__EXCERPTED RECORDS__
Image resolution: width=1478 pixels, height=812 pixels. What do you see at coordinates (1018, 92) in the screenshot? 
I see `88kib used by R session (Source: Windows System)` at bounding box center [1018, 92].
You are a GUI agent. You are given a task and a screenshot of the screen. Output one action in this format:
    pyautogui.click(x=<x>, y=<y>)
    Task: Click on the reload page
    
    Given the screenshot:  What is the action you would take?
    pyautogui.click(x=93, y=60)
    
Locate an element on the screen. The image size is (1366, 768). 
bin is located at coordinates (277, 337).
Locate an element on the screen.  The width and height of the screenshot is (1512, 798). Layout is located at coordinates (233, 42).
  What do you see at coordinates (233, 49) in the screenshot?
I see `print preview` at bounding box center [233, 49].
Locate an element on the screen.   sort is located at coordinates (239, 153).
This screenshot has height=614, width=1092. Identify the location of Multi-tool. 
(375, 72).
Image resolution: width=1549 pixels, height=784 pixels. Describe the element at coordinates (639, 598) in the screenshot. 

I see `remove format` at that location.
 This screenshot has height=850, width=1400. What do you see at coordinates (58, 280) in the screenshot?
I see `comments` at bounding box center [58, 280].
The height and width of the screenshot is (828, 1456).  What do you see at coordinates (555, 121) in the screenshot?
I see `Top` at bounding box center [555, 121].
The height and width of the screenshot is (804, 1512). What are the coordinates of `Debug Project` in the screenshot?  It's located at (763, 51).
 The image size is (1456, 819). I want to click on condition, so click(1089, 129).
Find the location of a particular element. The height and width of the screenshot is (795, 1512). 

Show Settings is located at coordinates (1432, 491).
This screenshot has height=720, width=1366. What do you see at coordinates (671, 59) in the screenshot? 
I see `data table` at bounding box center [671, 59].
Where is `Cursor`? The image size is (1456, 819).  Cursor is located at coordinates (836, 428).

__AIM__
Render all of the data above as a numbered list, one line per item, with the blank lines left out.

__FULL ANSWER__
1. Image resolution: width=1478 pixels, height=812 pixels. What do you see at coordinates (1018, 92) in the screenshot? 
2. I see `88kib used by R session (Source: Windows System)` at bounding box center [1018, 92].
3. You are a GUI agent. You are given a task and a screenshot of the screen. Output one action in this format:
4.     pyautogui.click(x=<x>, y=<y>)
5.     Task: Click on the reload page
6.     Given the screenshot:  What is the action you would take?
7.     pyautogui.click(x=93, y=60)
8. Locate an element on the screen. The image size is (1366, 768). 
9. bin is located at coordinates (277, 337).
10. Locate an element on the screen.  The width and height of the screenshot is (1512, 798). Layout is located at coordinates (233, 42).
11.   What do you see at coordinates (233, 49) in the screenshot?
12. I see `print preview` at bounding box center [233, 49].
13. Locate an element on the screen.   sort is located at coordinates (239, 153).
14. This screenshot has height=614, width=1092. Identify the location of Multi-tool. 
15. (375, 72).
16. Image resolution: width=1549 pixels, height=784 pixels. Describe the element at coordinates (639, 598) in the screenshot. 
17. I see `remove format` at that location.
18.  This screenshot has height=850, width=1400. What do you see at coordinates (58, 280) in the screenshot?
19. I see `comments` at bounding box center [58, 280].
20. The height and width of the screenshot is (828, 1456).  What do you see at coordinates (555, 121) in the screenshot?
21. I see `Top` at bounding box center [555, 121].
22. The height and width of the screenshot is (804, 1512). What are the coordinates of `Debug Project` in the screenshot?  It's located at (763, 51).
23.  The image size is (1456, 819). I want to click on condition, so click(1089, 129).
24. Find the location of a particular element. The height and width of the screenshot is (795, 1512). 
25. Show Settings is located at coordinates (1432, 491).
26. This screenshot has height=720, width=1366. What do you see at coordinates (671, 59) in the screenshot? 
27. I see `data table` at bounding box center [671, 59].
28. Where is `Cursor`? The image size is (1456, 819).  Cursor is located at coordinates (836, 428).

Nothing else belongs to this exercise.